Inhibition of 5-lipoxygenase induces cell death in anti-inflammatory fatty acid-treated HL-60 cells

Background: Enteral nutrition containing eicosapentaenoic (20:5 omega-3) and gamma-linolenic acid (18:3 omega-6) decreases leukotriene B, levels and neutrophils in bronchoalveolar lavage fluid of patients and animals with acute respiratory distress syndrome. Reduction in pulmonary inflammation may be caused by decreased neutrophil migration or survival. We showed that apoptosis increases in eicosapentaenoic/gamma-linolenic acid-treated HL-60 cells. We hypothesize that eicosapentaenoic/-gamma-linolenic acid-induced apoptosis involves downstream metabolic products of lipoxygenase and cyclooxygenase enzymes. This study determined the effects of inhibitors of lipoxygenase and cyclooxygenase enzymes on eicosapentaenoic/-gamma-linolenic acid-treated HL-60 cells. Methods: Cells were incubated with 50 muM eicosapentaenoic/20 muM gamma-linolenic acid in the presence of an enzyme inhibitor (1-10 muM) for 12 hours.
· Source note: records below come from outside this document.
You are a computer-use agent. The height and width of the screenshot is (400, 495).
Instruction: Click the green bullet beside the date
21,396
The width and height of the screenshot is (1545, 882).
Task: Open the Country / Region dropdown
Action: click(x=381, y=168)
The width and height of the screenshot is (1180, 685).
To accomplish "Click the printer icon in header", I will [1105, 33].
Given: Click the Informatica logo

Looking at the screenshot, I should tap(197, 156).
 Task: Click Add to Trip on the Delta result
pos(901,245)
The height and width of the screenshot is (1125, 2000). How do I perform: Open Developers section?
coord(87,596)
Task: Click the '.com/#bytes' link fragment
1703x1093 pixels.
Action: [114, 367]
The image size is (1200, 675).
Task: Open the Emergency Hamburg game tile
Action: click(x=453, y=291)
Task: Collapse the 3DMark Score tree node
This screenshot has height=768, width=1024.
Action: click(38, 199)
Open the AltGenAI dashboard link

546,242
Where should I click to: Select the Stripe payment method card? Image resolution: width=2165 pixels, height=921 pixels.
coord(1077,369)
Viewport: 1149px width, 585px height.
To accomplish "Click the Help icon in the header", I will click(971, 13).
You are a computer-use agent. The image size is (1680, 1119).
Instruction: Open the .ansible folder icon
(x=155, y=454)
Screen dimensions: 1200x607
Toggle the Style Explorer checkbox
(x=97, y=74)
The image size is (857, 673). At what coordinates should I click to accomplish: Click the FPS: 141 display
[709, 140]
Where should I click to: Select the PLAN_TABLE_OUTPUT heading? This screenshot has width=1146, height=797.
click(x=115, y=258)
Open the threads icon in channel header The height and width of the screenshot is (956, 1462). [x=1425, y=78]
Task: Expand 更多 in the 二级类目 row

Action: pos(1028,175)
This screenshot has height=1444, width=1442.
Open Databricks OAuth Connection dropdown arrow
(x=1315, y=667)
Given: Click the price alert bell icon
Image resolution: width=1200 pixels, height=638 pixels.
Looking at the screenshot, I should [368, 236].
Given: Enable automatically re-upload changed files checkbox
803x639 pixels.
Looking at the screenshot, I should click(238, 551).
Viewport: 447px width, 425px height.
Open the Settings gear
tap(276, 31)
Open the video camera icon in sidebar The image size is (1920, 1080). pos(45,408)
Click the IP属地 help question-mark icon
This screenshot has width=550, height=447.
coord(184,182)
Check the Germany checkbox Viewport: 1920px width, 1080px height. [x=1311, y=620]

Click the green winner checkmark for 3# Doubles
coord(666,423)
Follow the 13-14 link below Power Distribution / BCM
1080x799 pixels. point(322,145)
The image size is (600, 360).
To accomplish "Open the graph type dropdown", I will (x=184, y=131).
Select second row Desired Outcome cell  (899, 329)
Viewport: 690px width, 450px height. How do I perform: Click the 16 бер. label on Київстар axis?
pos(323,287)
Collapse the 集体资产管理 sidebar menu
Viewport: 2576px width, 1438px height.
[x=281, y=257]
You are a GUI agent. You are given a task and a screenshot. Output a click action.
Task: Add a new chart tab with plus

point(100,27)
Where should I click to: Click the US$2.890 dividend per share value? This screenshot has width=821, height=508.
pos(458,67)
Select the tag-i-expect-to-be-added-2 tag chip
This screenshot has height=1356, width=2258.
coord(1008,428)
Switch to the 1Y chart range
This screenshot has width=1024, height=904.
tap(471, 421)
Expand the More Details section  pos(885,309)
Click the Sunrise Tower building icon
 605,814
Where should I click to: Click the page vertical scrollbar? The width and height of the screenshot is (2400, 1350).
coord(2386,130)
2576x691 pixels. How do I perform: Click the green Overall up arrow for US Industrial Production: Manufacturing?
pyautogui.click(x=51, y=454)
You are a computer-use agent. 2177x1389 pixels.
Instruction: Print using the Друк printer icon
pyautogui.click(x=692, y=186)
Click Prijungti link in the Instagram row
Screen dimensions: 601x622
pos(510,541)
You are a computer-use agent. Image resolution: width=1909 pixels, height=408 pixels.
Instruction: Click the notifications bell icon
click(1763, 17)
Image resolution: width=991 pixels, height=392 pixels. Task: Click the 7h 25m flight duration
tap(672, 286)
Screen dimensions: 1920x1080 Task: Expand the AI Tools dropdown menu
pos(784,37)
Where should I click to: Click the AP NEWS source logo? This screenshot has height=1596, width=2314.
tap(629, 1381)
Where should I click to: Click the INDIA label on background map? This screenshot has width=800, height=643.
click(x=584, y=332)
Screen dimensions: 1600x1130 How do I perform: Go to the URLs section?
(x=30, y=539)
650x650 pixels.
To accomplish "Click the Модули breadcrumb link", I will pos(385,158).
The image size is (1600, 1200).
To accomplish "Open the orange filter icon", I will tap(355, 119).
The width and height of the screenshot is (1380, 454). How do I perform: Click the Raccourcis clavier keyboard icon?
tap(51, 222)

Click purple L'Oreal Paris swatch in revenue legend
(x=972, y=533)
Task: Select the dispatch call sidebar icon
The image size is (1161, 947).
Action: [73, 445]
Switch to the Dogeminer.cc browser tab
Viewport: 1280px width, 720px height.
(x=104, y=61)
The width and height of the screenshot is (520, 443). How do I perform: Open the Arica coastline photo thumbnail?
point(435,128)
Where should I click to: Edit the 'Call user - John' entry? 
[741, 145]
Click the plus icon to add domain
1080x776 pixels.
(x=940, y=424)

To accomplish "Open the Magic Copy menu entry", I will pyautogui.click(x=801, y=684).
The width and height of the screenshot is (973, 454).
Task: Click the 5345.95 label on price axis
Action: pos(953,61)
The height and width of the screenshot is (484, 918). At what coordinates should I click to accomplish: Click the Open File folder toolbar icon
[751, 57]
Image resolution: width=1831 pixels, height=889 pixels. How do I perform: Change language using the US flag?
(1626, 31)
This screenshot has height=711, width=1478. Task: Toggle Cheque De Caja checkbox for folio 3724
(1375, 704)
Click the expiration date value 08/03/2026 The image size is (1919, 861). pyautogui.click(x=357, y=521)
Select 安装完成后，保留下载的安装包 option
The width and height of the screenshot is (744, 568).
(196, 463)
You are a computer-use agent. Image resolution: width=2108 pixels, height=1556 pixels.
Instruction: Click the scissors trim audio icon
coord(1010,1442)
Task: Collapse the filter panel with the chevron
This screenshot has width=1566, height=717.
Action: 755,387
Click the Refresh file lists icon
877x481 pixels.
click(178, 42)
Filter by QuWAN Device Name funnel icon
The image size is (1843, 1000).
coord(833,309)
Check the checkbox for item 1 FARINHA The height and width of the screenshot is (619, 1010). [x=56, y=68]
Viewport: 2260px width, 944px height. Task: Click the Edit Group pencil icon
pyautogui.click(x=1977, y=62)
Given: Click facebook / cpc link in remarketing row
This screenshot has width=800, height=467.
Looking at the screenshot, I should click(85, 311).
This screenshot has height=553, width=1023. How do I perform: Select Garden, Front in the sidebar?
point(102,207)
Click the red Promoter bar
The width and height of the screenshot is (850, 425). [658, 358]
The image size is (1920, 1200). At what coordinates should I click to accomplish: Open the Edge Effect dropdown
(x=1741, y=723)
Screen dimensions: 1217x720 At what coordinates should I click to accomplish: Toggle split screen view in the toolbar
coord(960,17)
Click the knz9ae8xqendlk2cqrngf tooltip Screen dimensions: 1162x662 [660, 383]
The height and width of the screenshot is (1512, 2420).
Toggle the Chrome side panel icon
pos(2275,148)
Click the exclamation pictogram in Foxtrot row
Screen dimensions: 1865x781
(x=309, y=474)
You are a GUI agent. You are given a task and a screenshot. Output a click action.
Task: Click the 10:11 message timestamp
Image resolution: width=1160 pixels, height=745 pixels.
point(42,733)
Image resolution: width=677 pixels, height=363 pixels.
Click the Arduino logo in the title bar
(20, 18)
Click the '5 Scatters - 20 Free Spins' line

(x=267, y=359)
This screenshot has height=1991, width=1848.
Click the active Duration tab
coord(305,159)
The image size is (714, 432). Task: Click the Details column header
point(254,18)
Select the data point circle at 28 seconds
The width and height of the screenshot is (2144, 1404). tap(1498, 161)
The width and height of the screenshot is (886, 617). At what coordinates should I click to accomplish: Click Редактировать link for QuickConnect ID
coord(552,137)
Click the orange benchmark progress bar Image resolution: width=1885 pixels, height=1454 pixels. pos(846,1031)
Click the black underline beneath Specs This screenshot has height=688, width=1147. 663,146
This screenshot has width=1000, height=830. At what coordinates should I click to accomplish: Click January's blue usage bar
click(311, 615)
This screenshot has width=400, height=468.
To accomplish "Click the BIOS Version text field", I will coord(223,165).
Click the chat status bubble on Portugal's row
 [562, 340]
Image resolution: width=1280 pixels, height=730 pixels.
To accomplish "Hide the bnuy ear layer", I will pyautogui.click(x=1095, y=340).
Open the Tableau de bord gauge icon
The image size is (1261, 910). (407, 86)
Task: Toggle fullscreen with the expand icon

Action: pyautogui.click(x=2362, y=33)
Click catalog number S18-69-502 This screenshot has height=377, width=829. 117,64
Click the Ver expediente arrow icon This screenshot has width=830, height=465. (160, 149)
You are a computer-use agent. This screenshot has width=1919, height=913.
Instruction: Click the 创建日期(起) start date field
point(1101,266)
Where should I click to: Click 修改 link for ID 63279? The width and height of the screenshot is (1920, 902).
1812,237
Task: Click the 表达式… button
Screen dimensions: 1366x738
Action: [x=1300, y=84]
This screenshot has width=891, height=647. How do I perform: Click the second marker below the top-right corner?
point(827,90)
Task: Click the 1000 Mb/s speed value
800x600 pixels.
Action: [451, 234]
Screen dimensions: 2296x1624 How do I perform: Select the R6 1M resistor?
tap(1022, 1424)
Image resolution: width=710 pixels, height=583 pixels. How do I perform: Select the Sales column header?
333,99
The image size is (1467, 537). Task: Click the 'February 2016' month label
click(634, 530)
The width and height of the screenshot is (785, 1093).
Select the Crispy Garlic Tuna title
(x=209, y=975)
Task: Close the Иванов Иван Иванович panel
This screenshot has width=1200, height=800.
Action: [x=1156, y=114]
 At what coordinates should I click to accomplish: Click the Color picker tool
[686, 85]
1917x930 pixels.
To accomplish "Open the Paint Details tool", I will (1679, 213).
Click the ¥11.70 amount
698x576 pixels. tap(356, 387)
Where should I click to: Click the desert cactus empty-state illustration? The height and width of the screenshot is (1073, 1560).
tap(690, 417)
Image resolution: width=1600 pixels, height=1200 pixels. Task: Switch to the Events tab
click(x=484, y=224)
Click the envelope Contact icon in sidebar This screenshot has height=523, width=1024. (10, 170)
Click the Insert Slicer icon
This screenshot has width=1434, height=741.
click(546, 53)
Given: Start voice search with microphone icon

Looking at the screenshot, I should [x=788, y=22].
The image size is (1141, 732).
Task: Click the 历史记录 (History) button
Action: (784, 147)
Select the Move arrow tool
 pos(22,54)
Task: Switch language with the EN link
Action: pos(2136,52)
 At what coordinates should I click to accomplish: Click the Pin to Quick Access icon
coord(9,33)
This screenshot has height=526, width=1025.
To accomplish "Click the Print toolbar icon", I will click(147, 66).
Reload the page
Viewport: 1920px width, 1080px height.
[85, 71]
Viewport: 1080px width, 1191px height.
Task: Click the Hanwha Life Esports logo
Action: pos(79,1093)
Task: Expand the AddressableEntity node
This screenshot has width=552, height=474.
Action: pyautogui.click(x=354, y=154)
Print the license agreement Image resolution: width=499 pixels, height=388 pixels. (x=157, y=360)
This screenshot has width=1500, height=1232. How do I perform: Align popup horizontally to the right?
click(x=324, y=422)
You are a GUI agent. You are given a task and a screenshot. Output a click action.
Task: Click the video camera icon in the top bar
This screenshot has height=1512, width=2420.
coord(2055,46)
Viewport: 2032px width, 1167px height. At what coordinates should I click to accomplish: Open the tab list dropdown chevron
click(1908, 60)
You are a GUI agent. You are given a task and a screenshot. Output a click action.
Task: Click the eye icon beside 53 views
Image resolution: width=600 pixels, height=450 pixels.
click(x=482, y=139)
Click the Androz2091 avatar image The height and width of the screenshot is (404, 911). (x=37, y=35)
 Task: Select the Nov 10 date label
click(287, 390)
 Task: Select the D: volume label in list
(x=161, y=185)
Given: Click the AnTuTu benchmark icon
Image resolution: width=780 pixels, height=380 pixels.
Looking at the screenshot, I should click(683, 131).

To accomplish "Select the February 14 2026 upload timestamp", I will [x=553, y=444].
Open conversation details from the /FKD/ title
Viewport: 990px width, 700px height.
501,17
Compounds were used to inhibit cyclooxygenase (ibuprofen), 12-lipoxygenase (baicalein), or 5-lipoxygenase (AA-861). Flow cytometry assessed viability, apoptosis, and necrosis. Results: 5-Lipoxygenase inhibition decreased cell viability and increased cell death (apoptosis + necrosis) in eicosapentaenoic/-gamma-linolenic acid-treated HL-60 cells. Inhibition of cyclooxygenase 1 and 2 and 12-lipoxygenase had no significant effect on cellular viability and death in eicosapentaenoicl-gamma-linolenic acid-treated HL-60 cells. Adding leukotriene B, counteracted the effect of 5-lipoxygenase inhibition on apoptosis in eicosapentaenoic/gamma-linolenic acid-treated HL-60 cells. Conclusions: These data suggest that the processing of eicosapentaenoic and gamma-linolenic acid by 5-lipoxygenase is critical to HL-60 cell survival.